Task material:
******************************
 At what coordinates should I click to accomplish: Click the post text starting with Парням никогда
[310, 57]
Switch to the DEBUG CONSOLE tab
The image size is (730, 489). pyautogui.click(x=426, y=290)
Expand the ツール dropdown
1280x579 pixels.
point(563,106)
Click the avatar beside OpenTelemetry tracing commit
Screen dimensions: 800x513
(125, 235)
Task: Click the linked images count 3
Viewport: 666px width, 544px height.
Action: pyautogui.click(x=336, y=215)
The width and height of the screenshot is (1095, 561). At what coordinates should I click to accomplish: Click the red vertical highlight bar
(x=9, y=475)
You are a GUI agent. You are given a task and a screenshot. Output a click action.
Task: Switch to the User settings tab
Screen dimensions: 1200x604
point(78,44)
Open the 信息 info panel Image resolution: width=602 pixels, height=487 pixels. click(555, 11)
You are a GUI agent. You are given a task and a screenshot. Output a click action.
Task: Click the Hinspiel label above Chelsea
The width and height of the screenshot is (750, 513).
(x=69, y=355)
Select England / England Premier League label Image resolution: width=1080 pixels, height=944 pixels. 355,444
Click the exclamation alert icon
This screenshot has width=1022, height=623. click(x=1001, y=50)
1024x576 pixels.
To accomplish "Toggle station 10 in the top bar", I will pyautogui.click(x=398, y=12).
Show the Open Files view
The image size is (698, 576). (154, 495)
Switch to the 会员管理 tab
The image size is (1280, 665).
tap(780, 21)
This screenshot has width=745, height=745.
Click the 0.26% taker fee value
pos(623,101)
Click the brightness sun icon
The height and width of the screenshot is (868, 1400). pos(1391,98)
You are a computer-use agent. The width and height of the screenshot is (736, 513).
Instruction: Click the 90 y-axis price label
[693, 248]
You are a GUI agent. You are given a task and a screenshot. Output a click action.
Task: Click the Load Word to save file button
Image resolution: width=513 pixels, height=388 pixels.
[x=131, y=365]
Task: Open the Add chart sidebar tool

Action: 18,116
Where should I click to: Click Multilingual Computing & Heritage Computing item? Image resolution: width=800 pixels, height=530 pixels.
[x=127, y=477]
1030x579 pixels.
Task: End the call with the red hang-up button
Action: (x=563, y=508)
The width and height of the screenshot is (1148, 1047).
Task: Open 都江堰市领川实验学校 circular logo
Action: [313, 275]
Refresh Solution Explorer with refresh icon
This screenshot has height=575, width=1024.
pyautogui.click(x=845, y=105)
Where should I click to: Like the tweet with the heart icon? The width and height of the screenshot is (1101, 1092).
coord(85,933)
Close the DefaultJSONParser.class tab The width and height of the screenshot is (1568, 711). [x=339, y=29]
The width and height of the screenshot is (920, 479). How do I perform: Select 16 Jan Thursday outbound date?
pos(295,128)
******************************
What to work on: Write out the listing again. Keep every character the same.

Solved exercise:
 At what coordinates should I click to accomplish: Click the post text starting with Парням никогда
[310, 57]
Switch to the DEBUG CONSOLE tab
The image size is (730, 489). pyautogui.click(x=426, y=290)
Expand the ツール dropdown
1280x579 pixels.
point(563,106)
Click the avatar beside OpenTelemetry tracing commit
Screen dimensions: 800x513
(125, 235)
Task: Click the linked images count 3
Viewport: 666px width, 544px height.
Action: pyautogui.click(x=336, y=215)
The width and height of the screenshot is (1095, 561). At what coordinates should I click to accomplish: Click the red vertical highlight bar
(x=9, y=475)
You are a GUI agent. You are given a task and a screenshot. Output a click action.
Task: Switch to the User settings tab
Screen dimensions: 1200x604
point(78,44)
Open the 信息 info panel Image resolution: width=602 pixels, height=487 pixels. click(555, 11)
You are a GUI agent. You are given a task and a screenshot. Output a click action.
Task: Click the Hinspiel label above Chelsea
The width and height of the screenshot is (750, 513).
(x=69, y=355)
Select England / England Premier League label Image resolution: width=1080 pixels, height=944 pixels. 355,444
Click the exclamation alert icon
This screenshot has width=1022, height=623. click(x=1001, y=50)
1024x576 pixels.
To accomplish "Toggle station 10 in the top bar", I will pyautogui.click(x=398, y=12).
Show the Open Files view
The image size is (698, 576). (154, 495)
Switch to the 会员管理 tab
The image size is (1280, 665).
tap(780, 21)
This screenshot has width=745, height=745.
Click the 0.26% taker fee value
pos(623,101)
Click the brightness sun icon
The height and width of the screenshot is (868, 1400). pos(1391,98)
You are a computer-use agent. The width and height of the screenshot is (736, 513).
Instruction: Click the 90 y-axis price label
[693, 248]
You are a GUI agent. You are given a task and a screenshot. Output a click action.
Task: Click the Load Word to save file button
Image resolution: width=513 pixels, height=388 pixels.
[x=131, y=365]
Task: Open the Add chart sidebar tool

Action: 18,116
Where should I click to: Click Multilingual Computing & Heritage Computing item? Image resolution: width=800 pixels, height=530 pixels.
[x=127, y=477]
1030x579 pixels.
Task: End the call with the red hang-up button
Action: (x=563, y=508)
The width and height of the screenshot is (1148, 1047).
Task: Open 都江堰市领川实验学校 circular logo
Action: [313, 275]
Refresh Solution Explorer with refresh icon
This screenshot has height=575, width=1024.
pyautogui.click(x=845, y=105)
Where should I click to: Like the tweet with the heart icon? The width and height of the screenshot is (1101, 1092).
coord(85,933)
Close the DefaultJSONParser.class tab The width and height of the screenshot is (1568, 711). [x=339, y=29]
The width and height of the screenshot is (920, 479). How do I perform: Select 16 Jan Thursday outbound date?
pos(295,128)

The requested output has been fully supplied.